We are unwilling to use this case as a vehicle to impose a time limit for reporting lawyer misconduct to the Disciplinary Administrator. Unlike the Respondent in In re Pyle, 278 Kan. 230 (Pyle I), this Respondent ultimately complied with KRPC 8.3.
We also acknowledge the Disciplinary Administrator's argument that, by threatening disciplinary action to achieve a result desired by his client, Respondent also violated KRPC 8.3. A lawyer may not employ such a threat to obtain a legal advantage for his or her client; we have specifically disapproved of such extortion attempts.
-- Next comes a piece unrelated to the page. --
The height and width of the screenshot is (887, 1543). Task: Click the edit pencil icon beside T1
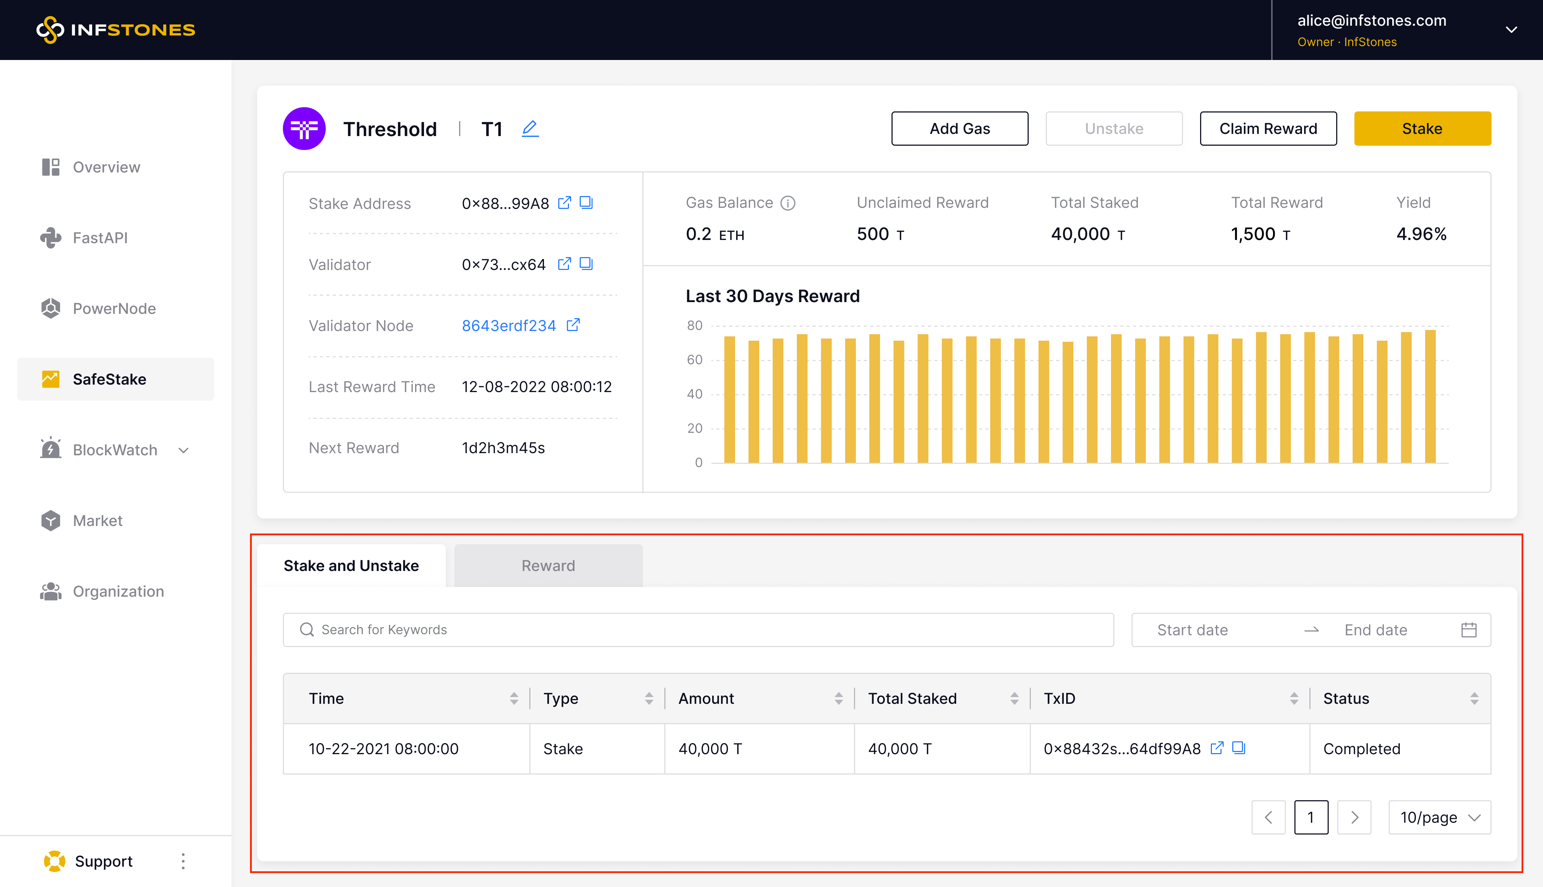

We associate them with KRPC 4.4 rather than with KRPC 8.3. We have already ruled that Respondent violated KRPC 4.4 and therefore engage in no further discussion of this point.
Respondent argues the Disciplinary Administrator's office did not specify the ABA Standards upon which we should rely for the recommended discipline of public censure. He also takes exception to the panel's application of aggravating and mitigating factors.
The record reveals that the Disciplinary Administrator referenced Standard 7.0, and specified Standard 7.3 as the basis for its discipline recommendation. Respondent countered that, if a violation was found, Standard 7.4 on admonition was more appropriate. The panel noted that it had reviewed the ABA Standards and that none fit Respondent's situation precisely.
Neither this court nor the hearing panel is required, in an attorney disciplinary proceeding, to cite and discuss every potentially applicable ABA Standard. The ABA Standards serve only as guidelines to assist courts in selecting appropriate and uniform discipline, depending upon the facts and the aggravating and mitigating factors present in each case. In re Ware, 279 Kan. 884, 892-93, 112 P.3d 155 (2005).
We conclude the Disciplinary Administrator's recommended discipline is within the ABA
guidelines and is consistent with this court's precedent. In re Lober, 276 Kan. 633,
640, 78 P.3d
442 (2003). We therefore adopt the recommendation of public censure as the appropriate
discipline under the facts herein.
IT IS THEREFORE ORDERED that C. Richard Comfort be and is hereby censured in accordance with Supreme Court Rule 203(a)(3) (2006 Kan. Ct. R. Annot. 243).
IT IS FURTHER ORDERED that this opinion be published in the Kansas Reports and that the costs of these proceedings be assessed to Respondent.
NUSS, J., not participating.
MARQUARDT, J., assigned.1
1REPORTER'S NOTE: Judge Christel E. Marquardt, of the Kansas Court of Appeals, was appointed to hear case No. 97,287 vice Justice Nuss pursuant to the authority vested in the Supreme Court by K.S.A. 20-3002(c).